Update: Jan tells us that in Leopard this issue is fixed. I have not tested it myself, but I certainly trust her.
Truth be told, I’m an AppleScript junkie. I love how easily I can write a simple program to give me a better or more natural interaction than it was designed for. As a result, I’m also a huge fan of Automator, which builds on AppleScript and makes development even easier (It reminds me of programming SCEA’s Carnage Heart).
Anyway, trying it out I discovered that Apple ran into an AppleScript bug that’s been around since Panther, and I can’t believe hasn’t been fixed.
The bug manifests itself as an “Applescript Error” such as :
– “Can’t get properties of alias”
– “Can’t get file type of alias”
and is followed by (-1728).
What’s going on here is that the AppleScript hooks in the Finder can’t cope with FileVault. I tried programming an Automator Action based on Jan Bardi‘s AppleScript, but the resulting alias still causes these errors.
The only workarounds are to move files into a working directory and then move them back, or to turn FileVault off. I did the former.
To do this in a workflow:
1. Create a folder somewhere outside of FileVault (I created a “Scratch” folder on my startup disk)
2. Use either the “Copy Finder Items” or “Move Finder Items” Finder Action near the start of your workflow and set the folder in step 1. as the destination.
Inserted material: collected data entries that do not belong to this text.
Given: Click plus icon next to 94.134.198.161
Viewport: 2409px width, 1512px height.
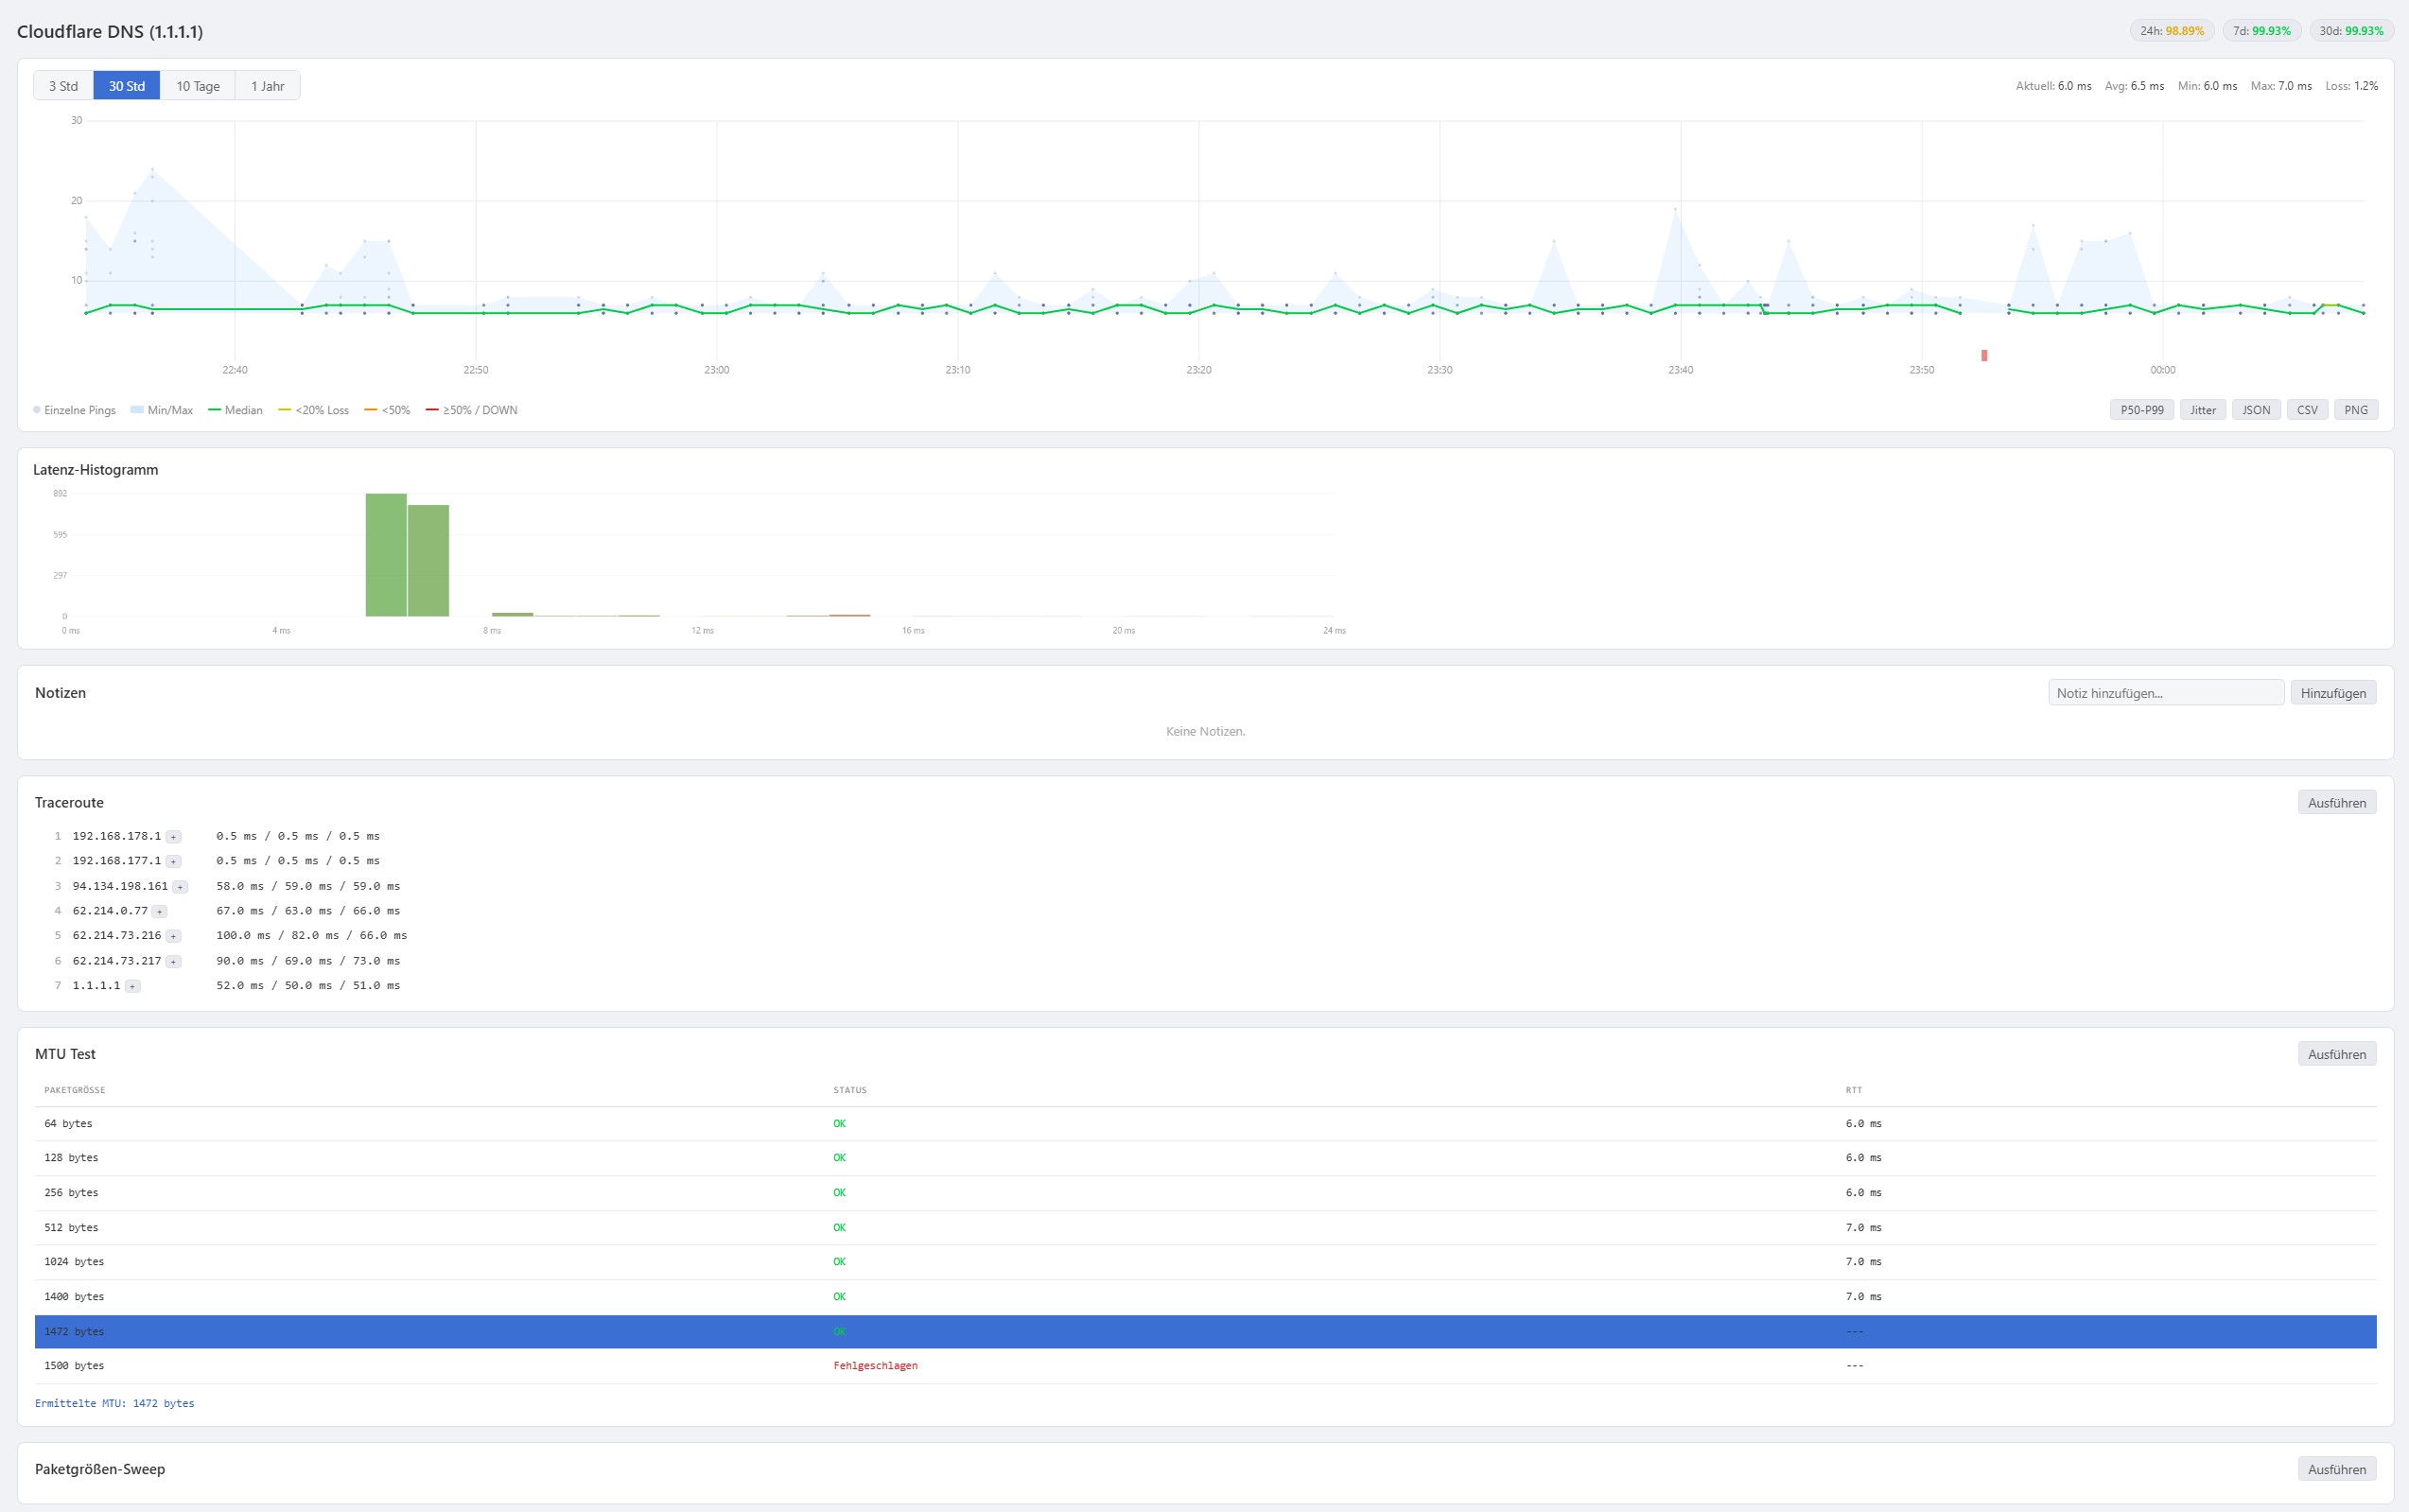Looking at the screenshot, I should [180, 887].
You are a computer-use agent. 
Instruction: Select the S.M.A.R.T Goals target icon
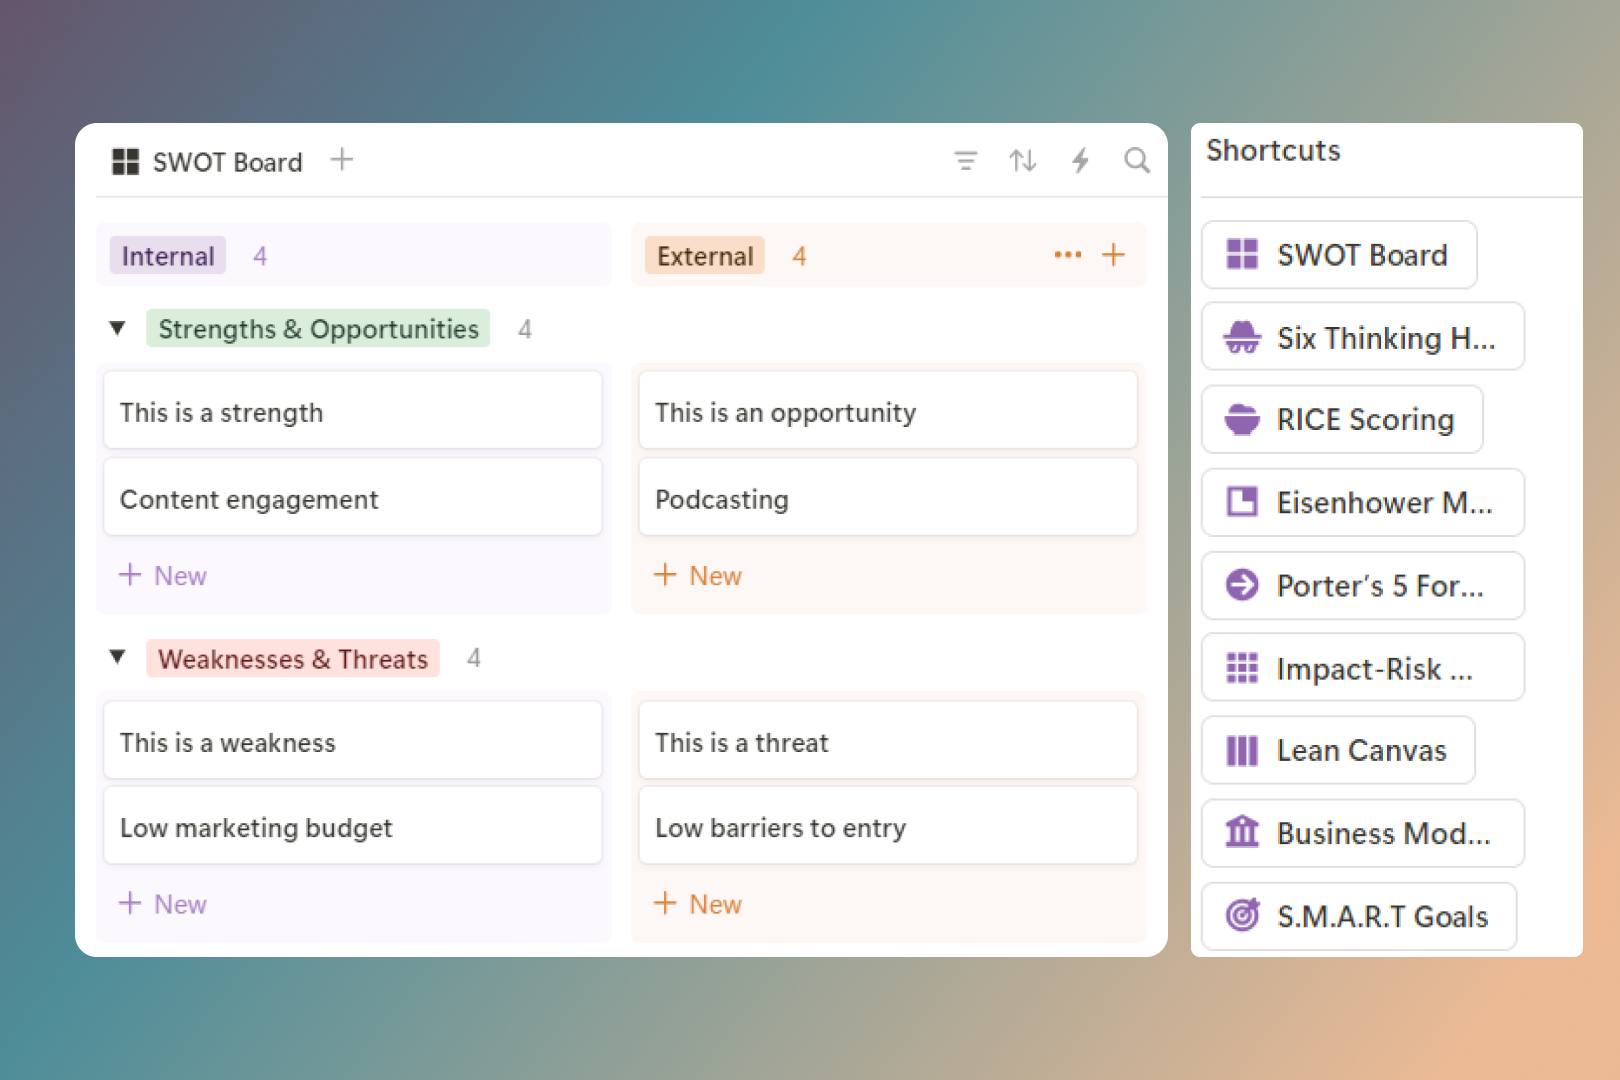(x=1242, y=916)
3. At the end of your workflow, use the “Move Finder Items” Finder Action and you can set your destination back in a FileVault folder.
You probably want to check the “Replacing existing files” checkbox in both of these Finder Actions.
Now your workflow can cope with FileVault, though not securely. A malicious program might monitor such working folders and copy their contents elsewhere, but if it’s going to a be a workflow running on a private machine, it’s most likely safe.